Turner carried 10 times for 35 yards and Jacquizz Rodgers had four carries for 4 yards. As they’ve promised, the Falcons took more shots downfield in the passing game.

Matt Ryan completed 18 of 26 passes for 220 yards and the highlight of his night was a third-quarter touchdown pass to Roddy White. The 20-yard pass was perfectly thrown into the corner of the end zone and White made the catch despite strong coverage. Ryan also hit Julio Jones on a 49-yard pass in the first half.

Turner and Rodgers didn’t get a lot of opportunities on the ground, but both were involved in the passing game. Turner, who isn’t known as a big receiving threat, had three catches for 36 yards and Rodgers had one catch for 18 yards.
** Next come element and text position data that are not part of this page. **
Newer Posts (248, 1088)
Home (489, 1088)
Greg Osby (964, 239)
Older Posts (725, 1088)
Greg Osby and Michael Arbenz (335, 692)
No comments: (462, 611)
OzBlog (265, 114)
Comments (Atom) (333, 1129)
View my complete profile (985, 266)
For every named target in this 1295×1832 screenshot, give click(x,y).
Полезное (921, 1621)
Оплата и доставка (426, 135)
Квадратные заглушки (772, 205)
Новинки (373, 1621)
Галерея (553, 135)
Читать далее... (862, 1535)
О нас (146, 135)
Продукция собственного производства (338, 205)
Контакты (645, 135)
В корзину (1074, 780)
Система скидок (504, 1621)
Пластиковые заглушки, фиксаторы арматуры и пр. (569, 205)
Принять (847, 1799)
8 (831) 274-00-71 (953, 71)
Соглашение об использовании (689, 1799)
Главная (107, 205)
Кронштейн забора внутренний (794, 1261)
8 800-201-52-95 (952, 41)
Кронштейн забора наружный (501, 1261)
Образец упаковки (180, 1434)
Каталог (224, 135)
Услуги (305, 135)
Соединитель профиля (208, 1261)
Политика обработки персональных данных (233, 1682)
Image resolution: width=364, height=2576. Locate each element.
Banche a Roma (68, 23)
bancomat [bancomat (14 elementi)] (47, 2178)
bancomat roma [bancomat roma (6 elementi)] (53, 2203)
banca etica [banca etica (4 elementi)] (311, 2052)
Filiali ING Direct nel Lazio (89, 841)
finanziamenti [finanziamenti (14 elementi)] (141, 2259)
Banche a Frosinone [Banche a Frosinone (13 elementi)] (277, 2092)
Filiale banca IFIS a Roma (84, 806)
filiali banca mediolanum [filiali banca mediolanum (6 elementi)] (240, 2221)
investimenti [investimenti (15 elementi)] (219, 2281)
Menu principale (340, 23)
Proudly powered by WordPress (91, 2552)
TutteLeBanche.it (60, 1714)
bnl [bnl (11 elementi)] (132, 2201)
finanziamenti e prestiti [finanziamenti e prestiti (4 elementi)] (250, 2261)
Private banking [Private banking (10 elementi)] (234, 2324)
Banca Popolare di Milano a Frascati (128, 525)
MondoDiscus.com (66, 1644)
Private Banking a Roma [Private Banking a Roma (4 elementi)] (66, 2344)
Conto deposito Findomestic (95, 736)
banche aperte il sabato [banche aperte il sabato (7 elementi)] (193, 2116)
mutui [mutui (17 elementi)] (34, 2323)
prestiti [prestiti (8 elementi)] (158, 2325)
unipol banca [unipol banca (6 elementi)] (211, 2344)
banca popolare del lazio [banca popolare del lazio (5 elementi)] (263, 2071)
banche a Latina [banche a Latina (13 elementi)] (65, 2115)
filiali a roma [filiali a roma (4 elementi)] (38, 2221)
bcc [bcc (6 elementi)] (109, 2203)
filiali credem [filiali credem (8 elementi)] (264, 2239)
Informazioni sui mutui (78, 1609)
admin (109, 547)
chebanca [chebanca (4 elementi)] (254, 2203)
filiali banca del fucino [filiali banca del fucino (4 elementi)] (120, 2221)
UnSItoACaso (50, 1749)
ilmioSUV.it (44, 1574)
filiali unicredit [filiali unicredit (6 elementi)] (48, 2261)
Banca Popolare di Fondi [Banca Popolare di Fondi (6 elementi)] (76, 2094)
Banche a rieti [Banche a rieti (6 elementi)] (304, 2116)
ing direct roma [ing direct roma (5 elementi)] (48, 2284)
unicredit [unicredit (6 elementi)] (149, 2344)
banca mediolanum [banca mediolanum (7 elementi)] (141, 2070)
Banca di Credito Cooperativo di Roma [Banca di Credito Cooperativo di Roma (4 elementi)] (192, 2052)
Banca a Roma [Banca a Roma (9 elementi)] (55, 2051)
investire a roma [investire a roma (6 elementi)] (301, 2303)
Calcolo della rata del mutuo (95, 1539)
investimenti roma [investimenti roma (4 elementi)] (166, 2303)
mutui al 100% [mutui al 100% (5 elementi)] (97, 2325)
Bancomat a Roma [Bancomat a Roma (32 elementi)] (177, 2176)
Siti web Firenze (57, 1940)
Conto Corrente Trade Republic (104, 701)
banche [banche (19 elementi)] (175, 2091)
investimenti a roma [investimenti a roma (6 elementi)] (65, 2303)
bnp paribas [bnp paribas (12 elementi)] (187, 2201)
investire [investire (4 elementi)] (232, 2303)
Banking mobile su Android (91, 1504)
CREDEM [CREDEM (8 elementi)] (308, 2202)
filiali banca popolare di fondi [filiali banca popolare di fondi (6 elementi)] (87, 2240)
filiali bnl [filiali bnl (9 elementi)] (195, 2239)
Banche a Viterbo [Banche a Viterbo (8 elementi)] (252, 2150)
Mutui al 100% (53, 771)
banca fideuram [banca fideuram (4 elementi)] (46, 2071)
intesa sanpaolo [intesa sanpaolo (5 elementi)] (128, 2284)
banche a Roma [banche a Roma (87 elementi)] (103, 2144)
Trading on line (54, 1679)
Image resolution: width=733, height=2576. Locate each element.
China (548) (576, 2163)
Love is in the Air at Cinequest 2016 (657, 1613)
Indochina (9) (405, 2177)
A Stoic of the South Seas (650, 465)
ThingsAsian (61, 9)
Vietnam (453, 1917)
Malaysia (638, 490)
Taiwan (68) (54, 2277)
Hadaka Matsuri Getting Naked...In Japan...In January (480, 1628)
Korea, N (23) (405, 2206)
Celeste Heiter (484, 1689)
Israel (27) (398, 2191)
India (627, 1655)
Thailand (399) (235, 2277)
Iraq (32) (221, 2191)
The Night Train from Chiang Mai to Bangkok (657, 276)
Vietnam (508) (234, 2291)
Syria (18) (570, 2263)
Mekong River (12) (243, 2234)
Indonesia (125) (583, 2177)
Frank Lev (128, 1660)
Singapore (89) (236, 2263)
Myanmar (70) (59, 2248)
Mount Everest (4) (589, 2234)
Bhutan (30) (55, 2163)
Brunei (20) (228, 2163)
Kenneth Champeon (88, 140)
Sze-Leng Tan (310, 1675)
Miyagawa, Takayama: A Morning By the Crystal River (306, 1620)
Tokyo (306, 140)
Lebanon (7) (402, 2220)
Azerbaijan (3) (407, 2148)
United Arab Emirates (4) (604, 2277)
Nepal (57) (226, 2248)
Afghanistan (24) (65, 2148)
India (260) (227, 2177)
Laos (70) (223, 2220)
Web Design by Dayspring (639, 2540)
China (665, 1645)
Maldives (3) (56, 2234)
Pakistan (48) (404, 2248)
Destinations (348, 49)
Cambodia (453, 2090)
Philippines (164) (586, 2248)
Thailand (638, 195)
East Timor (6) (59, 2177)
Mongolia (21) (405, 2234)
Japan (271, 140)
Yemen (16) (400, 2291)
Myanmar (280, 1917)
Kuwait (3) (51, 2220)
Some other observations on the Falcons:
  • Atlanta’s first-team offense also had a pretty strong outing. After allowing Reggie Bush to gain 18 yards on his first carry, the Falcons did a nice job against the run. Cornerback Dunta Robinson and Kroy Biermann each tackled Bush for losses early in the game and cornerback Asante Samuel stopped him for no gain on a third down to force the Dolphins to punt. The pass defense did a pretty nice job against rookie quarterback Ryan Tannehill, who completed 11 of 27 passes for 112 yards.
  • The defensive highlight of the night was an interception by safety Thomas DeCoud in the first quarter. It came on a Tannehill pass that was tipped by linebacker Sean Weatherspoon and the interception led to an Atlanta field goal.
  • Rookie left tackle Lamar Holmes got his first playing time of the preseason in the second half and promptly was called for a false start. Once again, I don’t think Holmes is an immediate threat to beat out Sam Baker for the starting job.
  • Rookie quarterback Dominique Davis continued his bid to make the team with a gorgeous 39-yard touchdown pass to Tim Toone in the fourth quarter.
  • Oh, by the way, preseason results don’t matter. But this one had some significance. The win snapped Atlanta’s seven-game preseason losing streak, which had been the longest active losing streak in the NFL.